Despite some of the good news for policy holders in the Central Bank report, motor insurance is not a good indicator of progress in Employers’ Liability (EL) and Public Liability (PL) insurance for business, sporting and charitable bodies. Motor insurance is mandated by law for road users private and commercial, and it is enforced at the roadside by Gardaí.
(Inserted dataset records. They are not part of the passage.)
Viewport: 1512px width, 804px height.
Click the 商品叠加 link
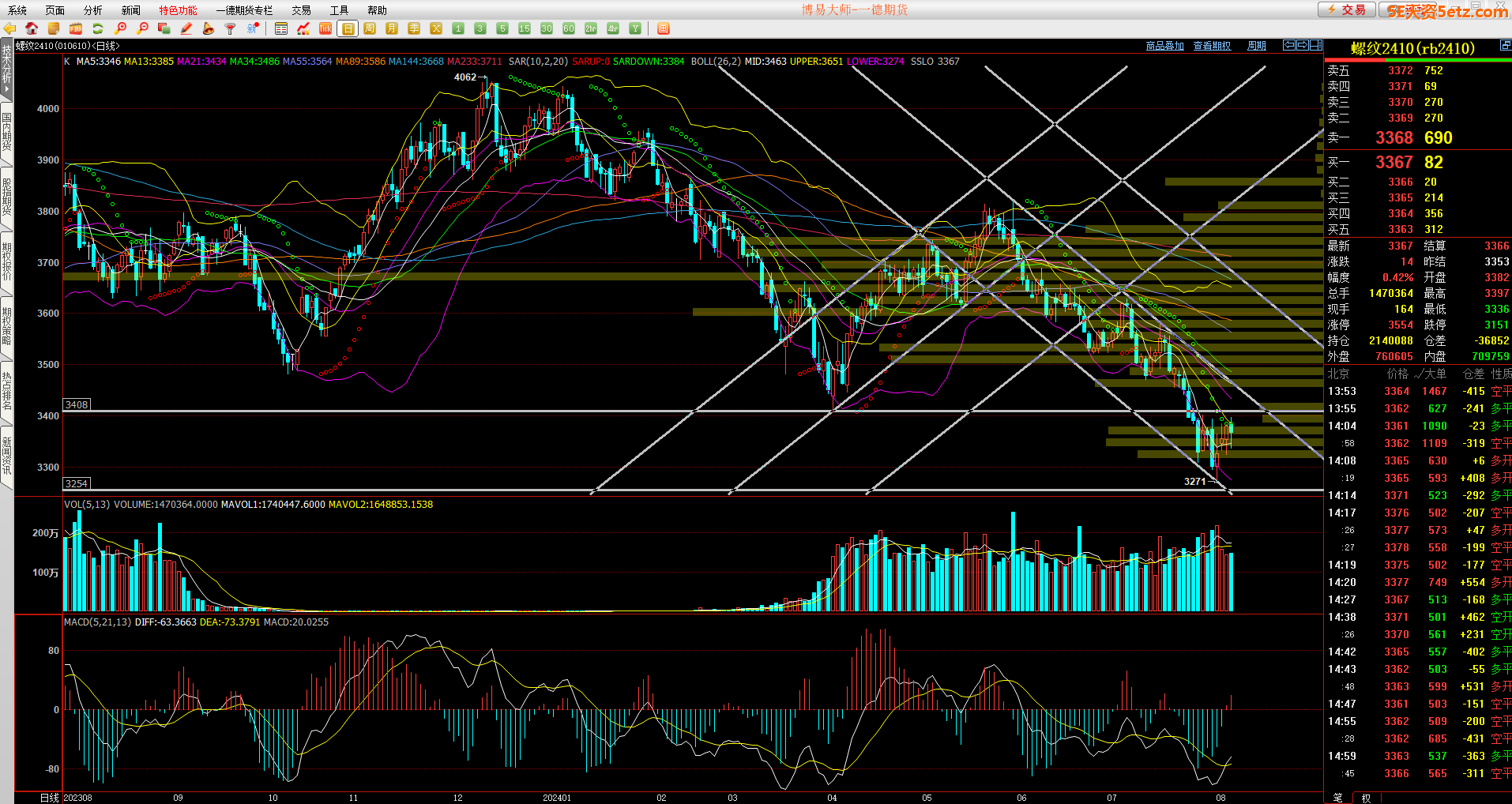pyautogui.click(x=1164, y=46)
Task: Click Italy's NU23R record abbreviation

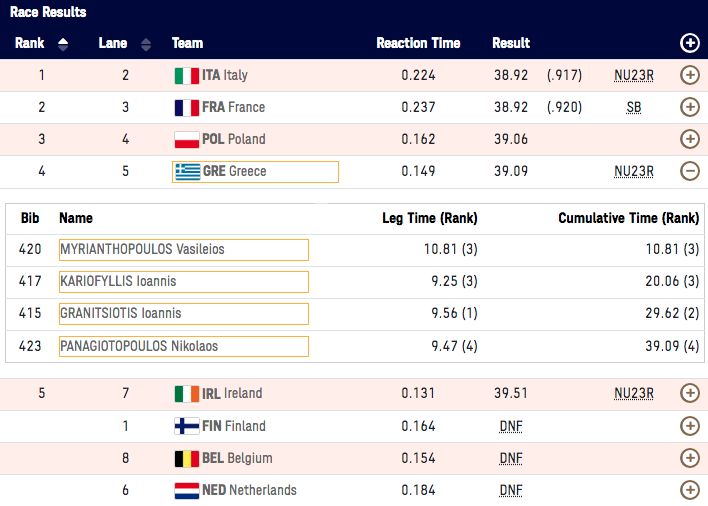Action: click(634, 75)
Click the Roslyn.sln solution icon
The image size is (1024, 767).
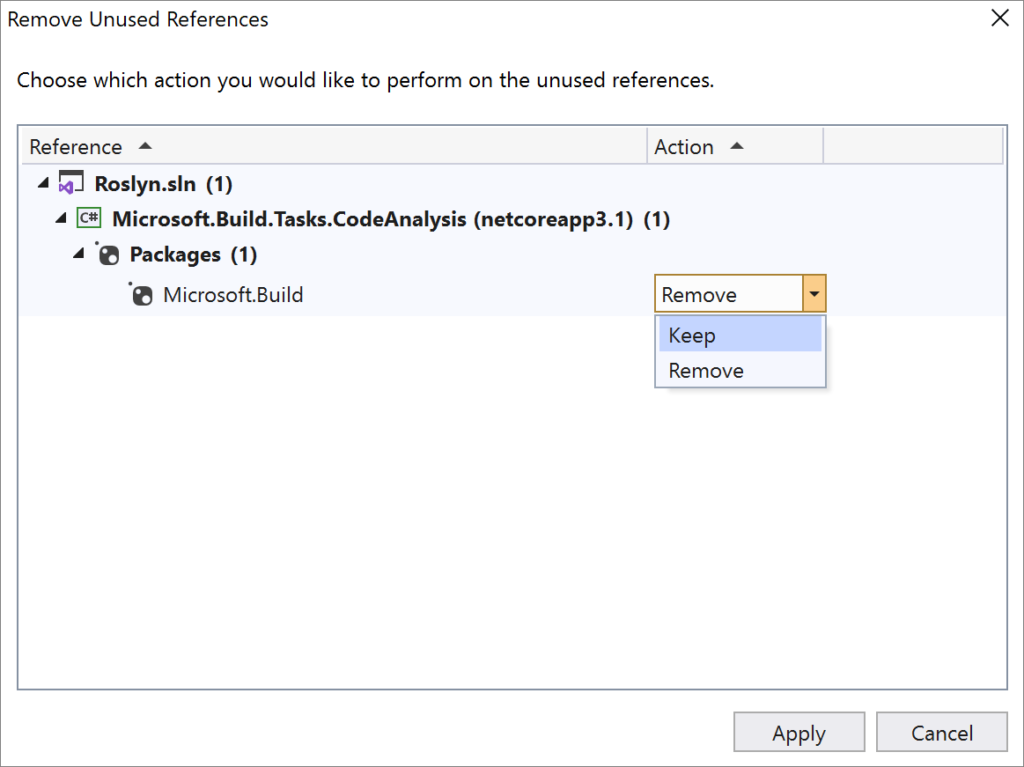(71, 184)
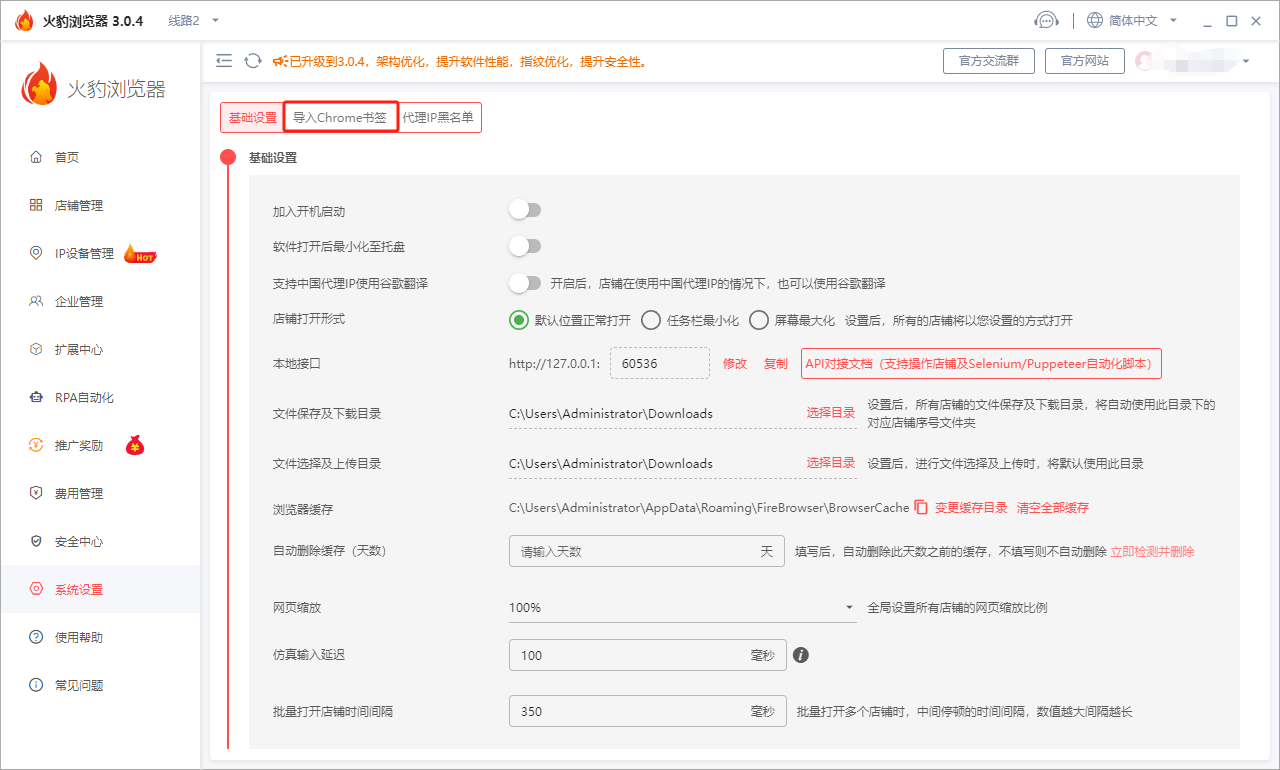This screenshot has height=770, width=1280.
Task: Switch to the 代理IP黑名单 tab
Action: [x=438, y=118]
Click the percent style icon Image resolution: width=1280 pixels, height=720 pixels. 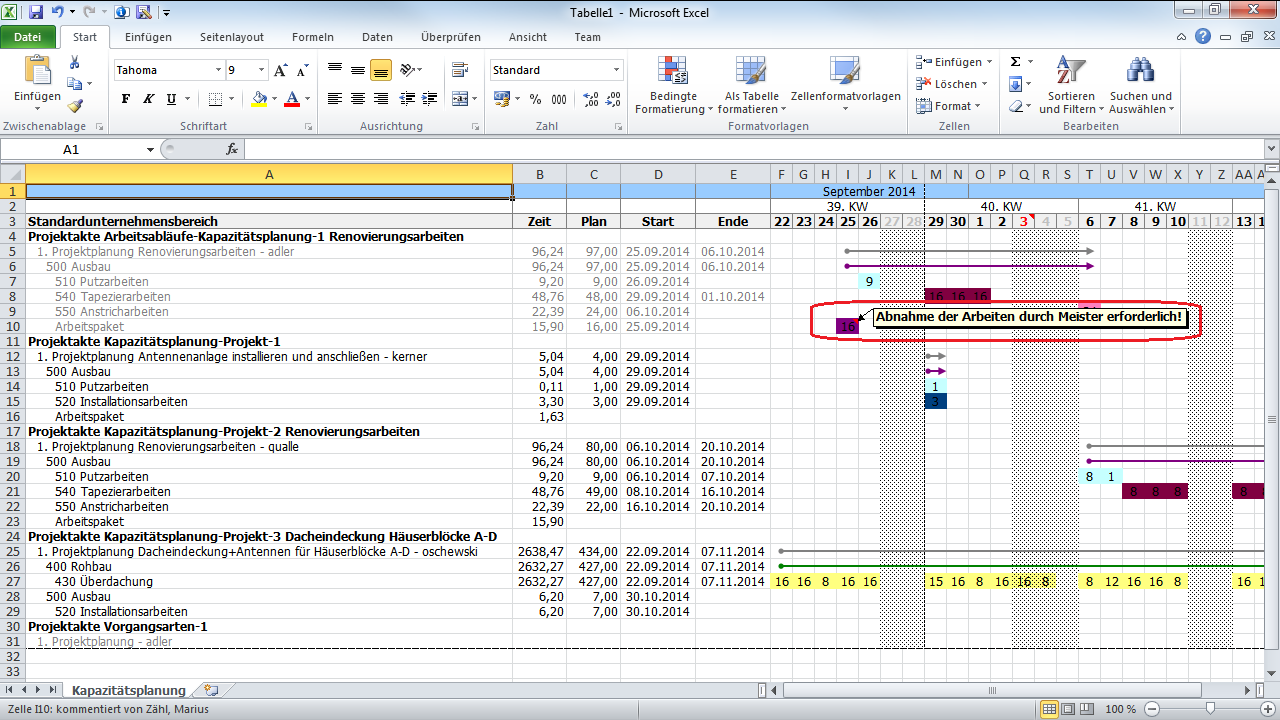(535, 99)
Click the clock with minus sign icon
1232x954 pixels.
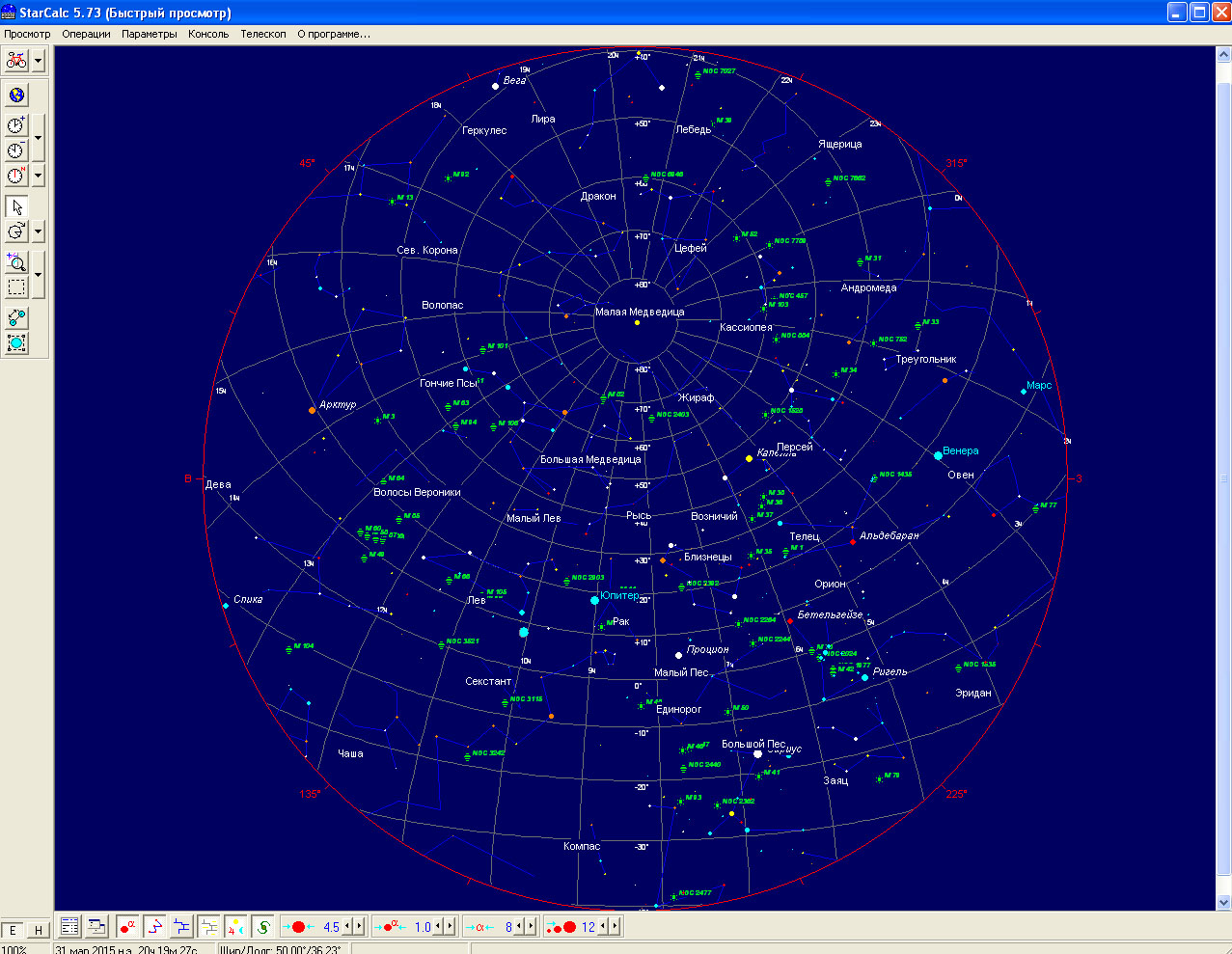coord(16,150)
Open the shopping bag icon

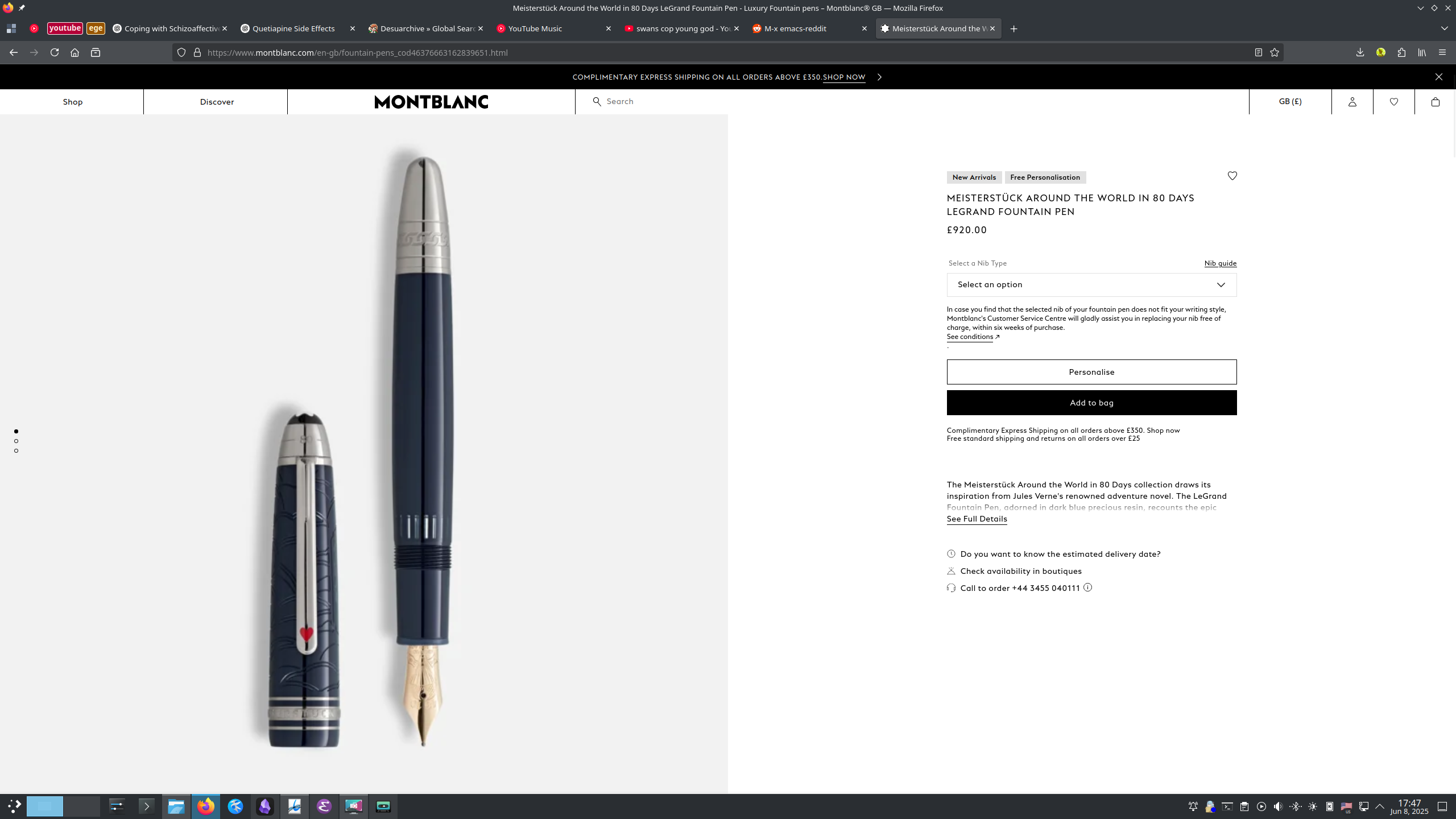(x=1435, y=102)
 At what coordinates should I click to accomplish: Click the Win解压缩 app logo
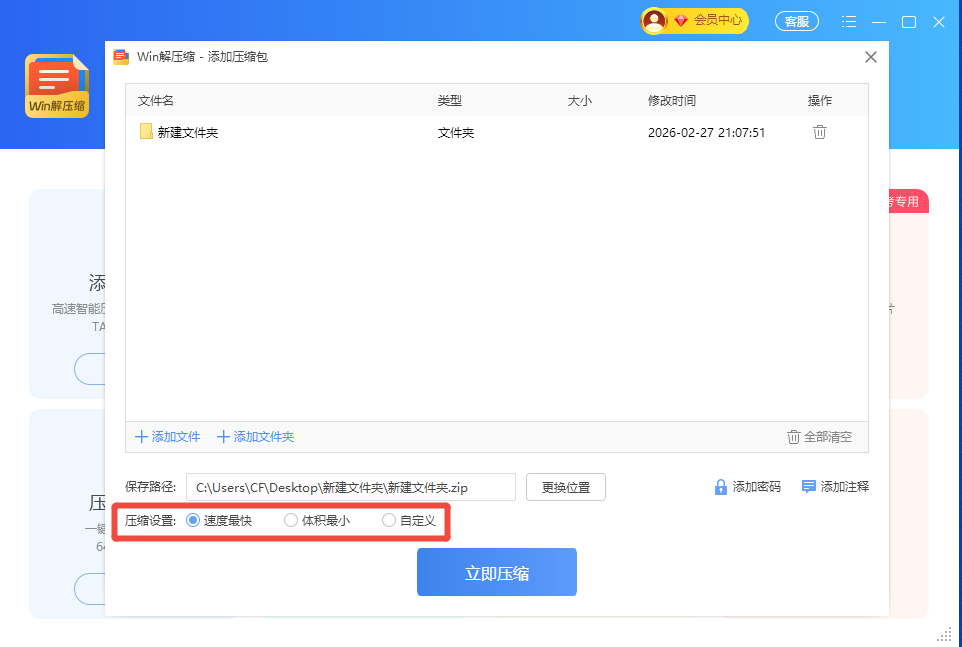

EL and PL insurances however are purely commercial, and are provided by a far smaller number of insurers who exert disproportionate market power because they are so few. Many businesses are facing a “take-it-or-leave-it” premium increase for 2022, while others are not being quoted a premium at all. This is an existential issue for may of them. The sectors most at risk are nursing homes and homecare providers; hospitality venues; childcare businesses; charitable, voluntary and community organisations; sporting and adventurous activities, especially those catering for children.
ISME has written to the Department of Justice on several occasions concerning the stalling of essential legal reforms in this area.
- The Occupier’s Liability Act must be amended to provide for a ‘common duty of care’ that is practical and proportionate as well as reasonable. The tort reforms introduced by the Australian Federal Government in 2002-2004 can serve as a simple template for reform.
- We need urgent reform of the Defamation Act 2009, which breaches our constitutional right to express freely our convictions and opinions, and which has been criticised by the European Court of Human Rights.
- Successful defendants must be able to recover their costs quickly through a bond, or from the plaintiff’s lawyers.
- The right of appeal in civil litigation must be regulated (as it is in criminal law) to prevent impecunious or vexatious plaintiffs from coercing defendants into settlement.
- Defendants must not be penalised for raising fraud as a defence where there is objective reason for doing so.
- We must (after 17 years on the statute books) commence Section 30 of the Civil Liability and Courts Act which provides for a claim-by-claim register of all personal injury claims. This is an essential tool in the avoidance of exaggerated and false claims.
We simply do not have the time for further procrastination on these legal reforms. Without them, many activities and facilities we value will not be able to remain open in the New Year.